Dataset entries START

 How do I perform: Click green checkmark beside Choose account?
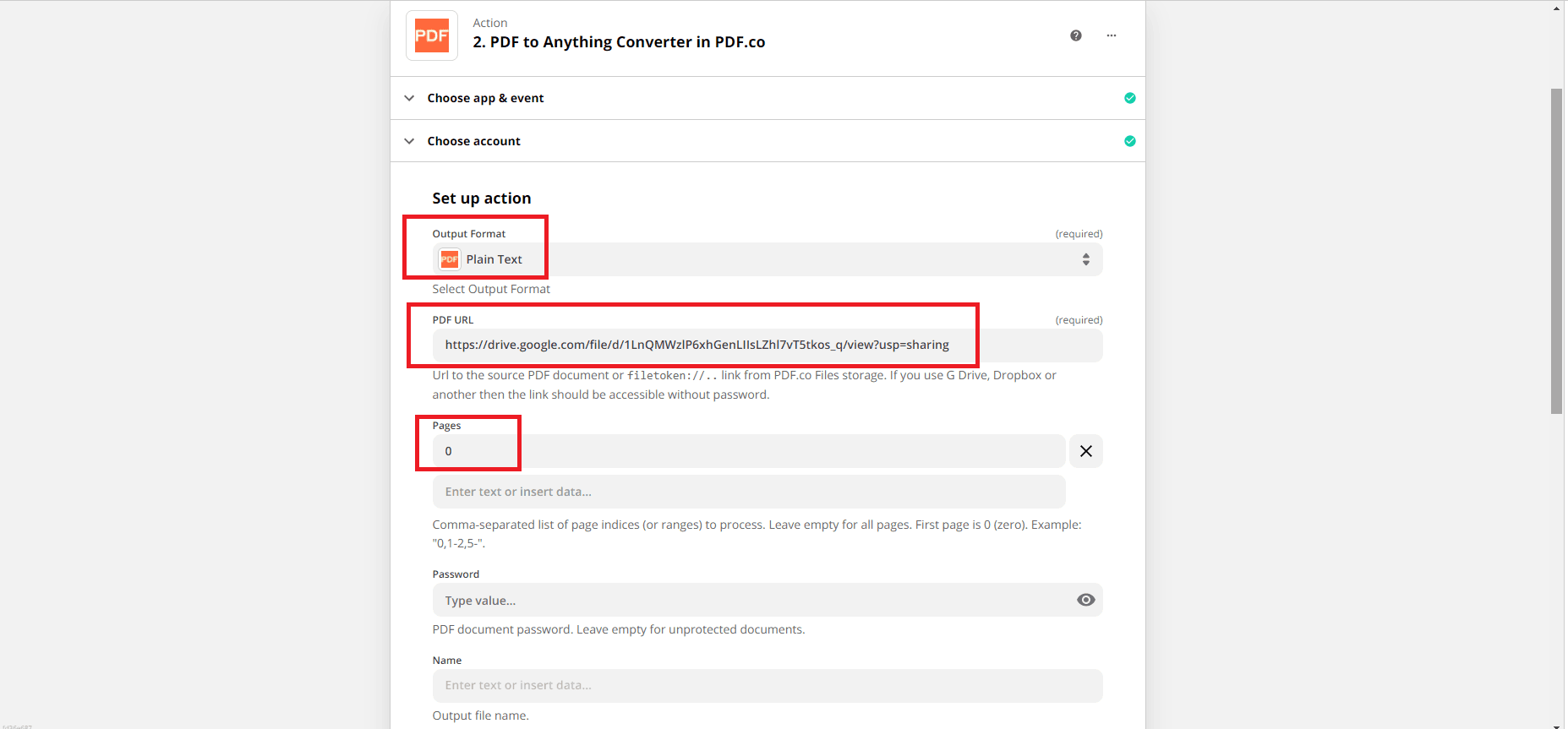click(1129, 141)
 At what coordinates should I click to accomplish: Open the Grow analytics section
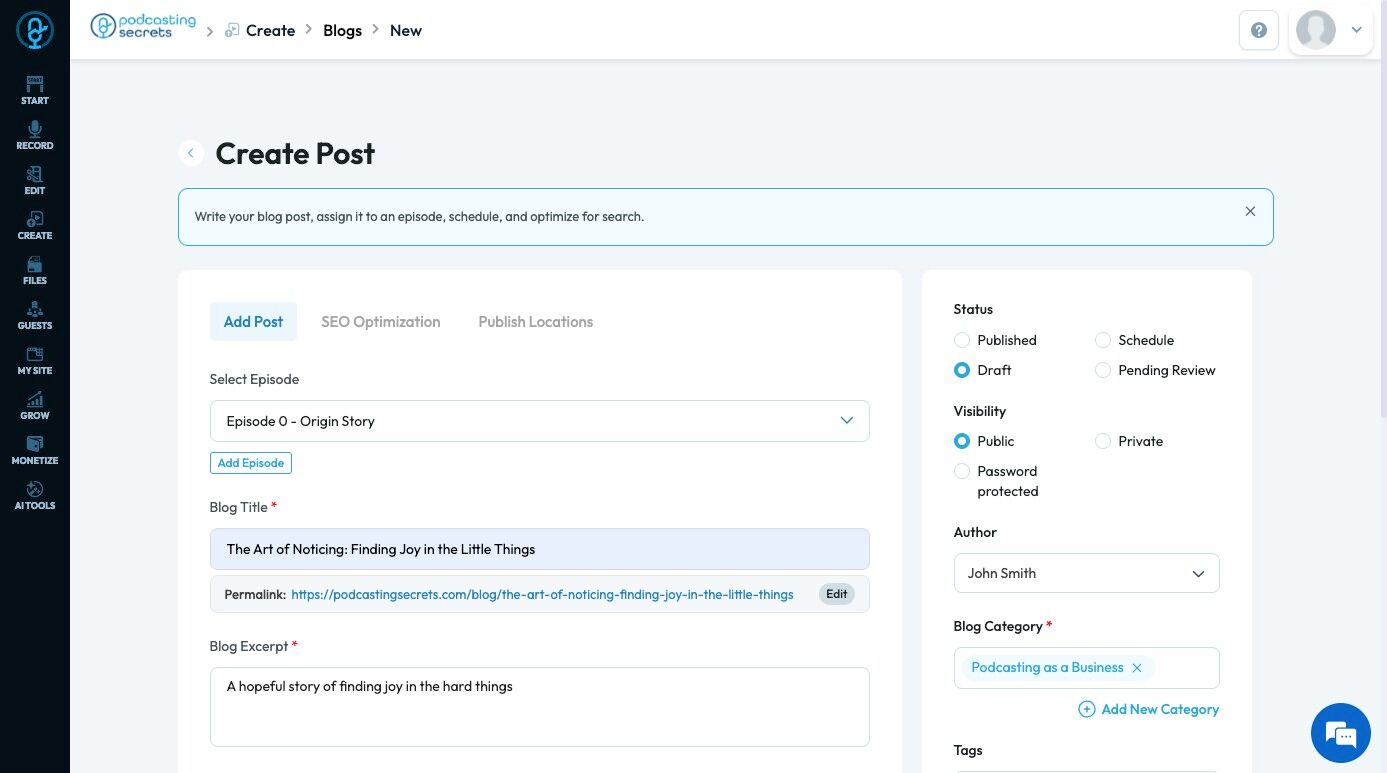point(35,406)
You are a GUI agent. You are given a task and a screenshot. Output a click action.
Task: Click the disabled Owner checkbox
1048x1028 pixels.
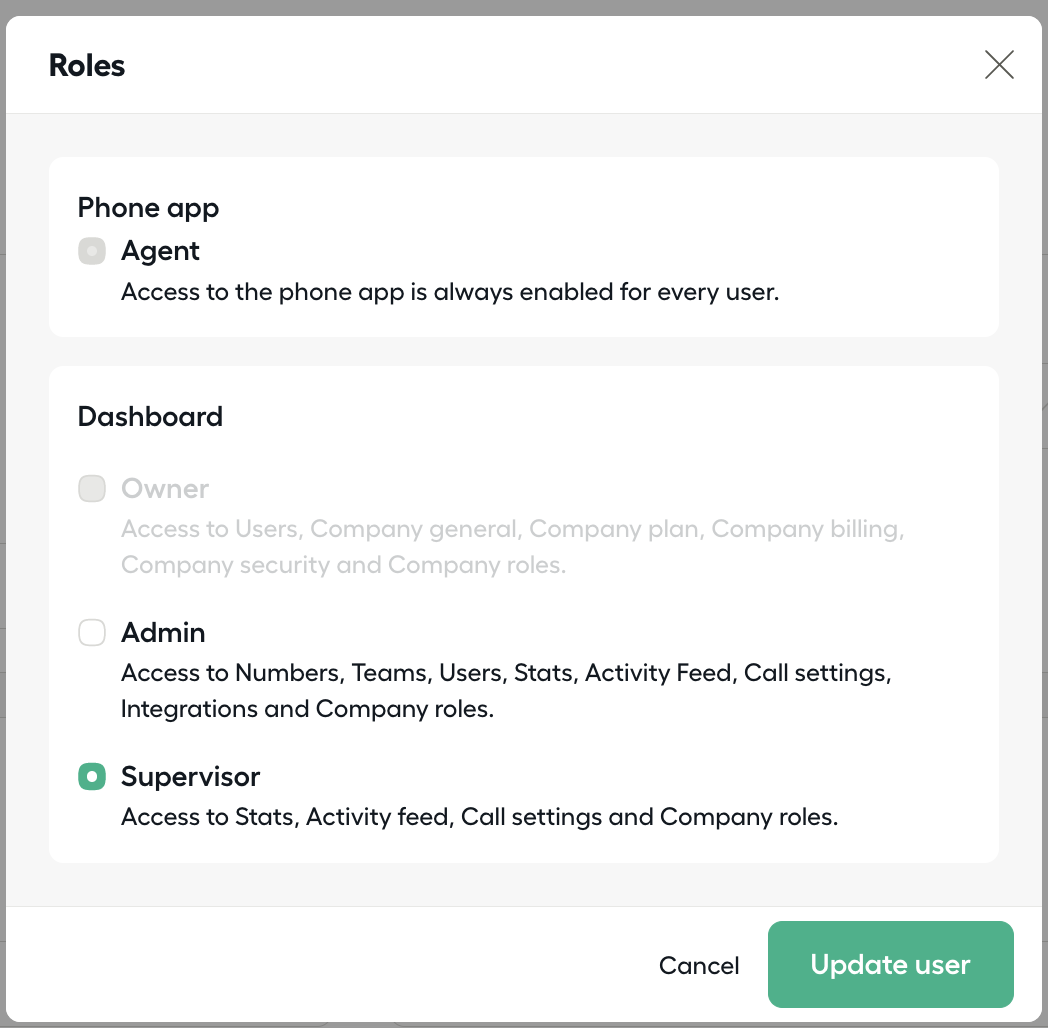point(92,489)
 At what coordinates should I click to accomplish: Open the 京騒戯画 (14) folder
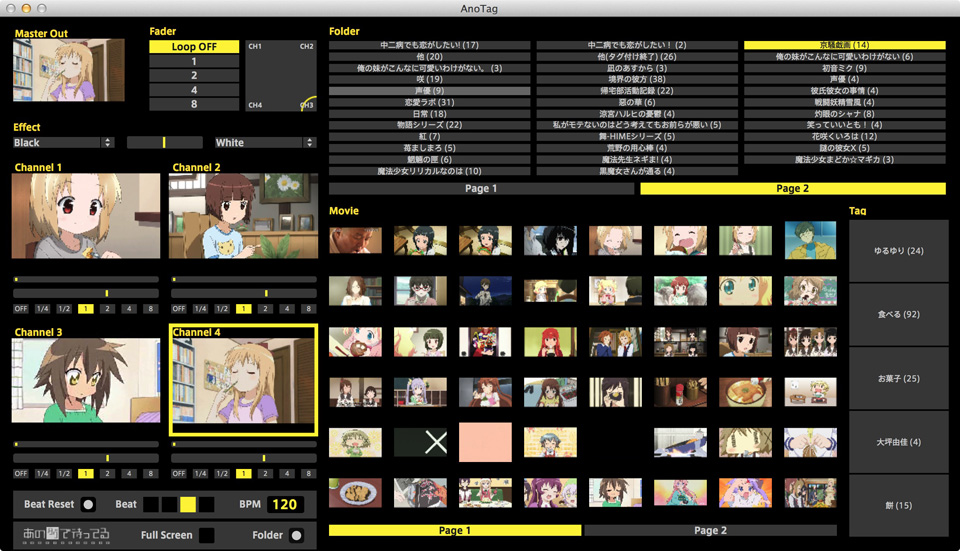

Dataset entries END

Restate the lines above exactly, from the one bearing "Task: Click the disabled Owner checkbox" through the final line of the material, both included, omitting pictures.

Expected output:
Task: Click the disabled Owner checkbox
1048x1028 pixels.
point(92,489)
 At what coordinates should I click to accomplish: Open the 京騒戯画 (14) folder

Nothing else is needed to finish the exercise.